BIKE: 2018 Specialized Diverge Comp E5 (aluminium frame). Tubeless 700 x 38C Schwalbe G-Ones, Hunt SuperDura Dynamo Disc wheels, GRX 810 groupset, 34T rear cassette and stock Praxis 48/32T chainrings. Brooks C13 Carved saddle, Future Shock suspension steerer tube, Profile Design TT bars, TRP Spyre cable disc brakes.

BAGS: Apidura 5L Racing Handlebar Pack, 7.5L Expedition full frame bag with 3L Camelbak bladder, Apidura Racing top tube pack contained 2x 10000mAh Anker batteries and an Igaro D1 dynamo USB charger. Pair of 12.5L Ortlieb gravel pannier packs mounted to a Tubus Tara Lowrider front rack, two further 12.5L Ortlieb gravel pannier packs hanging from a Tubus Fly Evo rear rack. Apidura 13L Packable Backpack.

GEAR HIGHLIGHTS: Big Agnes Copper Spur HV UL1 Bikepacking tent, Spark Sp0 sleeping bag, Sea to Summit Reactor Thermolite liner, Sea to Summit Ultralight mat, and Sea to Summit Aeros ultralight pillow.
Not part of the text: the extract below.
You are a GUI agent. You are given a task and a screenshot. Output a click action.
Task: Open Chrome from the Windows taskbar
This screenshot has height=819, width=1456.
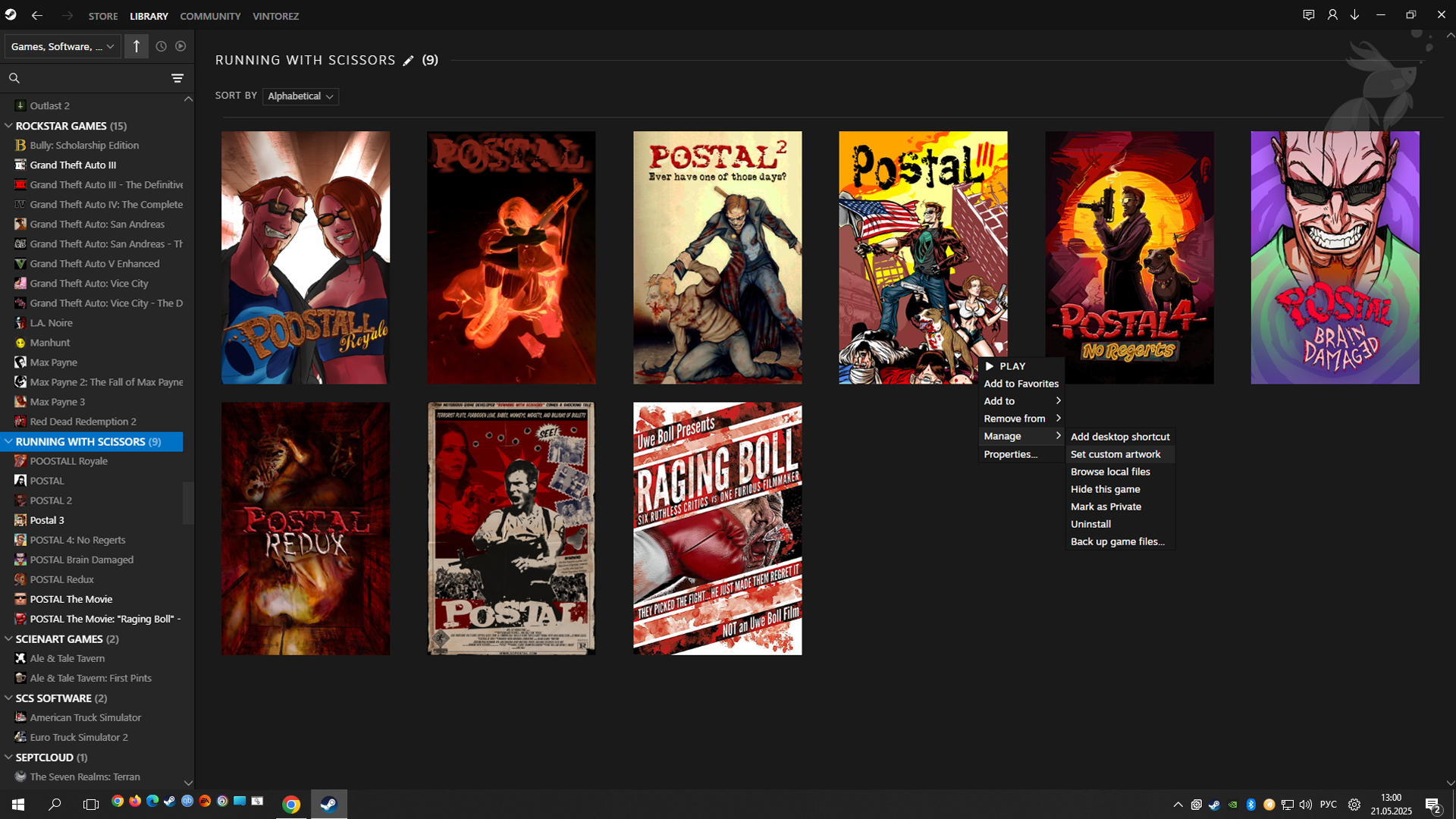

Rab Microlight down jacket. A pair of Gore C5 Gore-Tex Gloves, a Gore C5 Gore-Tex jacket, Endura MTR waterproof trousers. Platypus GravityWorks 4L filtration system, Toaks Light 700mL. Supernova E3 Triple 2 with an Exposure Joystick head torch. Garmin Edge 1030 with 520 as backup.

NUTRITION: 5500kcal per day for 12 days consisting of a daily ration of: 2x Expedition Foods 1000kcal freeze dried meals, 1x EF 1000kcal breakfast, 1x EF 450kcal dessert (for after dinner), 3x Snickers bars, 2x Snickers Hi Protein bars, 2x Veloforte bars, and 1L of SiS
Go Energy drink (100g powder, SiS Go Hydro electrolyte tablets, 2 x Kendal Mint Cakes and some instant coffee for emergencies. This provided 170g of protein per day and weighed 14.9kg in total.

Anisa Aubin

Age 29 / Wokingham (GB)

Anisa Aubin 2020 GBduro

BIKE: Isen, steel built with carbon ISP, Ultegra Di2, Hope 20FIVE wheels and Panaracer Gravelking SK 700x38mm, with a SON delux dynamo powering a Sinewave beacon and Supernovas.

BAGS: Restrap: Stem bags x 2, frame bag (medium), bar bag and food pouch (small – 14L), top tube bag and saddle bag (8L), drybags with fast straps, Voile straps and a backpack for water bladder.

Congrats to everyone who participated at this year’s GBDURO. Showing up to such a challenging event is an impressive feat in itself.